#### [チャレンジ問題]
提示文の「学生の留学を支援するSNS「」を含むところから「きっかけ作りを支援している。」までを、「代表取締役」を「CEO」に置き換えて書き直してください。

小さな「きっかけ」で広い世界に飛び出せた。人生には多くの選択肢があることを伝えたい。
学生の留学を支援するSNS「SchooLynk」を運営する鈴木さん。小学生の頃に海外への憧れを抱き、高校から大学までの学生時代を海外で過ごします。小さな「きっかけ」で人生が変わった、と話す鈴木さんが、起業して実現したいこととは。お話を伺いしました。
鈴木 陽平
すずき ようへい|株式会社Doorkel代表取締役
株式会社Doorkel 代表取締役。人生における選択肢を広げるためのきっかけ作りを支援している。
「世界は広い」という衝撃
岐阜県関市で生まれました。地元はとても田舎で、子どもの頃は山の中を探検したり秘密基地を作ったりと、外でばかり遊んでいました。冒険することが大好きで、知らない山や川に行って虫を採ったり魚を捕まえたりしてましたね。小学生になってからは、大阪まで新幹線で一人で行ってみたり、名古屋まで自転車で一人旅をしてみたりと、チャレンジの規模が少しずつ大きくなっていきました。とにかく知らない世界、外の世界が楽しいなという感覚でした。

#### [表示データ]
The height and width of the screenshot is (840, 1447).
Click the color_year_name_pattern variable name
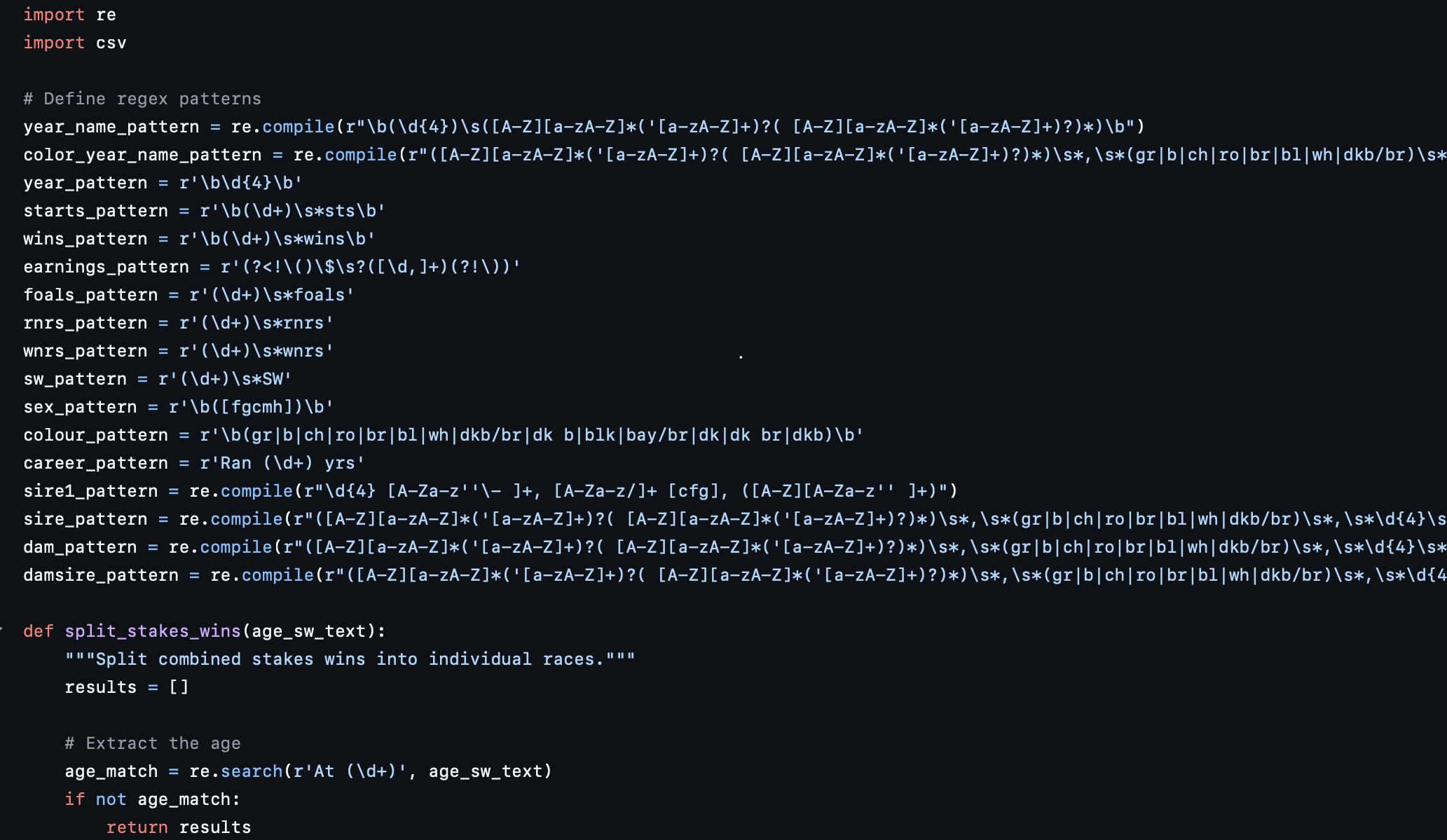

#### [解答例]
学生の留学を支援するSNS「SchooLynk」を運営する鈴木さん。小学生の頃に海外への憧れを抱き、高校から大学までの学生時代を海外で過ごします。小さな「きっかけ」で人生が変わった、と話す鈴木さんが、起業して実現したいこととは。お話を伺いしました。
鈴木 陽平
すずき ようへい|株式会社DoorkelCEO
株式会社Doorkel CEO。人生における選択肢を広げるためのきっかけ作りを支援している。